1. Parallel Processing: Separate threads for I/O and computation
2. Pipeline Parallelism: Overlapped encoding/decoding operations
3. Load Balancing: Distribute work across available cores
4. Priority Scheduling: Critical threads get higher priority

Algorithm Optimization

1. SIMD Instructions: Vectorized operations where applicable
2. Cache-Friendly Access: Optimize memory access patterns
3. Branch Prediction: Minimize conditional branches in hot paths
4. Compiler Optimizations: Profile-guided optimization

Network Optimization

Protocol Efficiency

1. Binary Protocol: Compact message format
2. Compression: Optional stream compression
3. Multiplexing: Multiple streams over single connection
4. Flow Control: Adaptive transmission rate

Connection Management

1. Keep-Alive: Maintain persistent connections
2. Reconnection Logic: Intelligent retry strategies
3. Bandwidth Adaptation: Adjust quality based on available bandwidth
4. Error Recovery: Fast recovery from network issues

Extension Points

Plugin Architecture

While scrcpy doesn't have a formal plugin system, it provides several extension points:

Custom Codecs

// Codec registration system
struct sc_codec_ops {
    bool (*init)(struct sc_codec *codec, const struct sc_codec_params *params);
    bool (*decode)(struct sc_codec *codec, const AVPacket *packet);
    void (*destroy)(struct sc_codec *codec);
};

Input Methods

// Input method interface
struct sc_input_method {
    bool (*init)(struct sc_input_method *method);
    bool (*inject_keycode)(struct sc_input_method *method, /* ... */);
    bool (*inject_text)(struct sc_input_method *method, const char *text);
    bool (*inject_touch)(struct sc_input_method *method, /* ... */);
    void (*destroy)(struct sc_input_method *method);
};

Customization Points

Build-Time Configuration

# Custom feature flags
option('custom_feature', type: 'boolean', value: false,
       description: 'Enable custom feature')

# Custom dependency paths
option('custom_lib_path', type: 'string',
       description: 'Path to custom library')

Runtime Configuration

1. Environment Variables: Custom behavior via environment
2. Configuration Files: Future support for config files
3. Command Line Extensions: Additional option parsing
4. Dynamic Loading: Runtime library loading

Integration Points

External Applications

1. V4L2 Integration: Virtual camera for other applications
2. Recording Integration: External video processing tools
3. Automation Scripts: Command-line interface for scripting
4. IDE Integration: Development tool integration

System Integration

1. Desktop Environment: Native window management
2. System Services: Background service operation
3. Hardware Integration: Custom hardware support
4. Security Systems: Enterprise security compliance

Future Extension Possibilities

1. WebRTC Support: Browser-based client
2. Cloud Integration: Remote device access
3. AI Integration: Intelligent automation features
4. Multi-Device Support: Simultaneous device control
5. Protocol Extensions: Enhanced communication protocols

---

Conclusion

The scrcpy architecture demonstrates a well-designed, modular system that achieves its goals of low-latency device mirroring and control.
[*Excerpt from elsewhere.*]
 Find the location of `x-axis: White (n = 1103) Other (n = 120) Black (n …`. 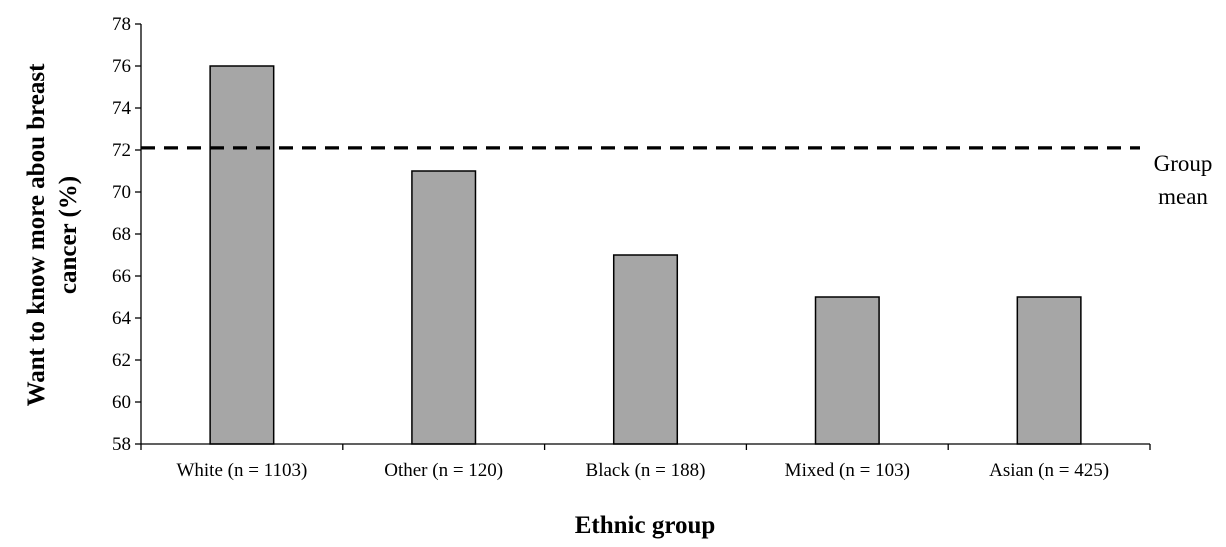

x-axis: White (n = 1103) Other (n = 120) Black (n … is located at coordinates (646, 462).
Key architectural strengths include:

• Clean Separation: Clear boundaries between client and server
• Modular Design: Independent, reusable components
• Cross-Platform Support: Consistent behavior across platforms
• Performance Focus: Optimized for minimal latency
• Extensibility: Multiple points for customization and extension

This architecture enables scrcpy to provide a responsive, efficient, and reliable Android device mirroring solution while maintaining code quality and maintainability.